For such arguments to take place at all, the participants must share some understanding of what the word "finite" means.

I have never taken part in any such argument, but if I were to have to do so, I would nervously have to admit that I do not know what this shared understanding is, and I would ask if the others would mind spelling out (if only for my benefit) what it is that they think they are arguing about.

Just to anticipate two possible lines of ensuing discussion (assuming that I wasn't just greeted by stunned or embarrassed silence):

If (assuming for the moment that there was no dispute as to what a "set" is) someone were to say that a set is finite if and only if it can be put into one-to-one correspondence with a set of the form $\{1, 2, \ldots, n\}$ for some natural number $n$, this would obviously be open to the objection that it takes for granted a common understanding of the existence of a unique set of natural numbers, known to all the participants in the discussion. It might perhaps also be objected to because it apparently implies performing a possibly non-terminating search for such a number $n.$ But even if that is not a problem, it surely cannot be the case that a person cannot even be said to know what the word "finite" means unless they already accept the existence of the (uniquely defined) infinite set of all natural numbers.

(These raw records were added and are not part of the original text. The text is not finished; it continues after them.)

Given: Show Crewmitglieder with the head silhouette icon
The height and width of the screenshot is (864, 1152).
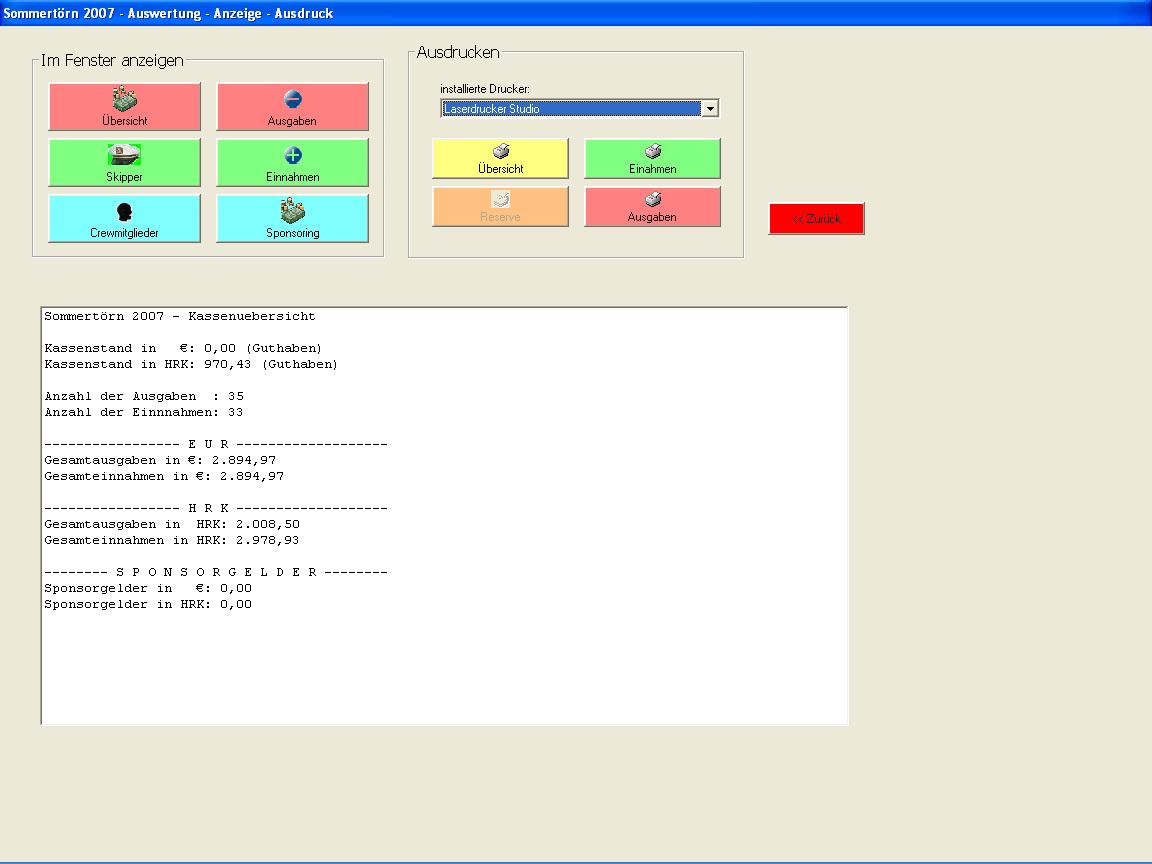Looking at the screenshot, I should pyautogui.click(x=124, y=218).
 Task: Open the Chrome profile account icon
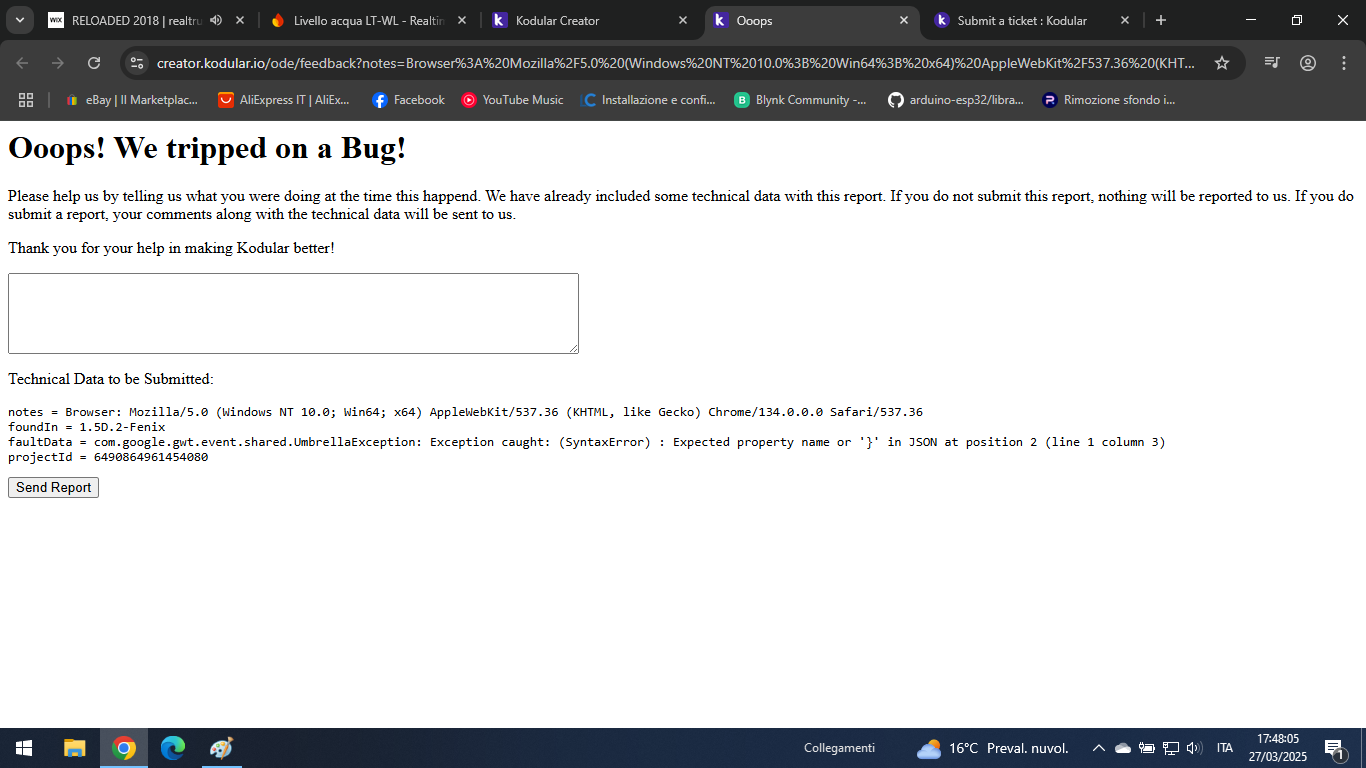pyautogui.click(x=1308, y=62)
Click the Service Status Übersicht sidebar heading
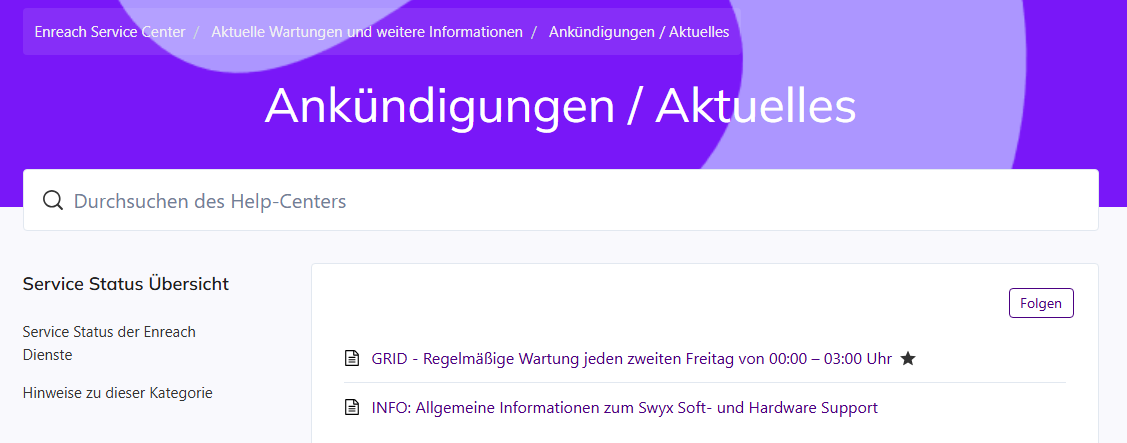1127x443 pixels. [126, 284]
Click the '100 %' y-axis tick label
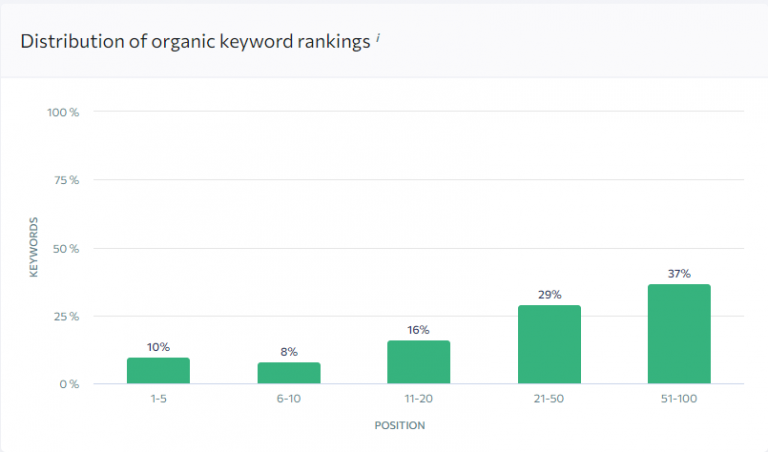 click(x=63, y=112)
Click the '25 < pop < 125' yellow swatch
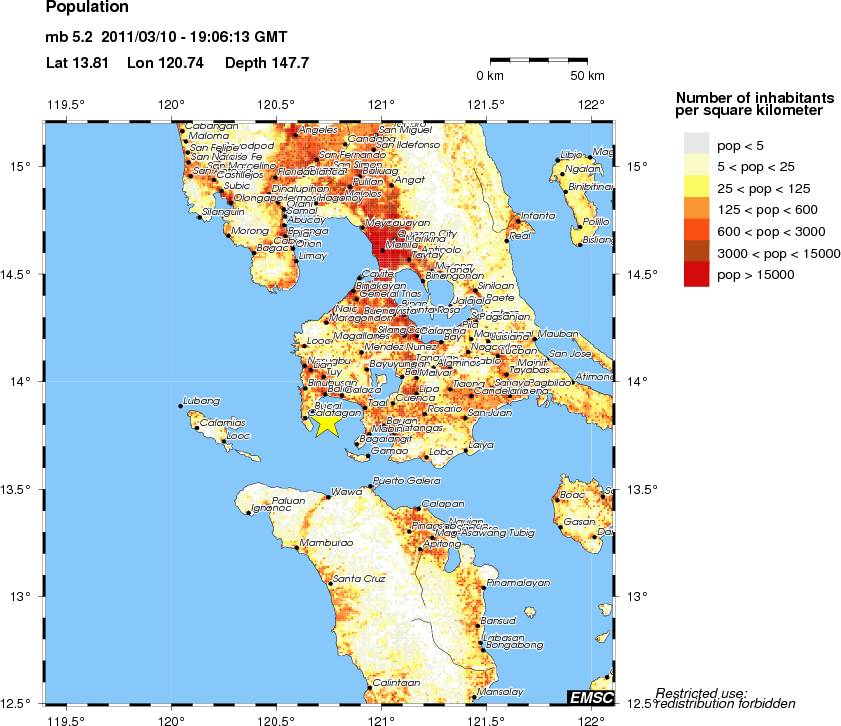The width and height of the screenshot is (841, 726). click(x=698, y=188)
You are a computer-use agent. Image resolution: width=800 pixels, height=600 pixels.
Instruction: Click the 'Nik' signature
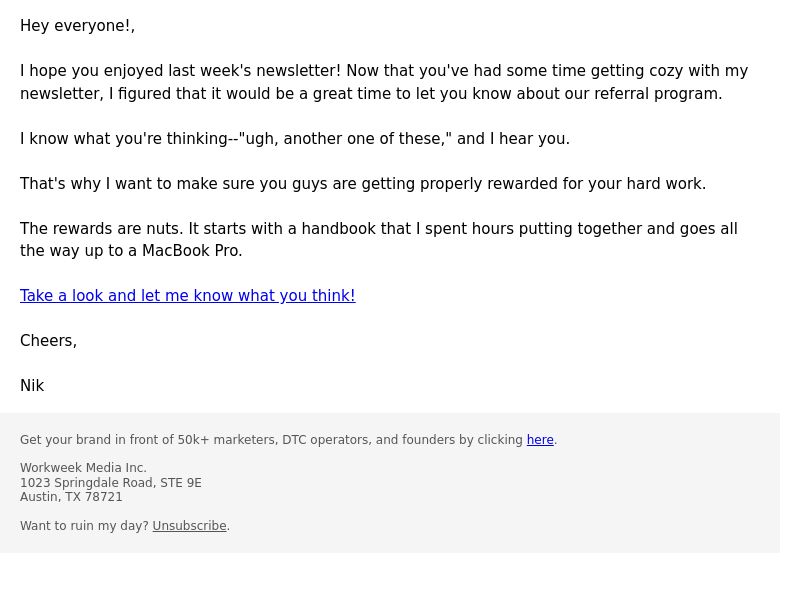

(Zeilberger, for one, would presumably be inclined to make some objection(s) along these lines.)

If, on the other hand, someone were to put forward Dedekind's definition that a set is finite if and only if it cannot be put into one-to-one correspondence with a proper subset of itself, this could be objected to because it seems to imply that you can only directly show a set to be finite by proving something about the collection of all mappings of that set into itself, whereas this can hardly be what anybody has in mind when they insist that all mathematical objects must be finite, therefore it cannot be the agreed-upon common understanding of what the word "finite" means.

(Tarski's definition that a set is finite if and only if every non-empty collection of its subsets contains a maximal element is open to a similar objection. So too is Staekel's definition that a finite set is one that can be doubly well-ordered.)

So, some other definition of "finite" would have to be agreed upon; but what might it be?

Of course, the participants, whatever their other disagreements, might silently agree upon silence as the only appropriate response to such a ridiculously naive and ignorant question; but what if it had to be discussed, say for the benefit of a child, whose naivety and ignorance could be excused?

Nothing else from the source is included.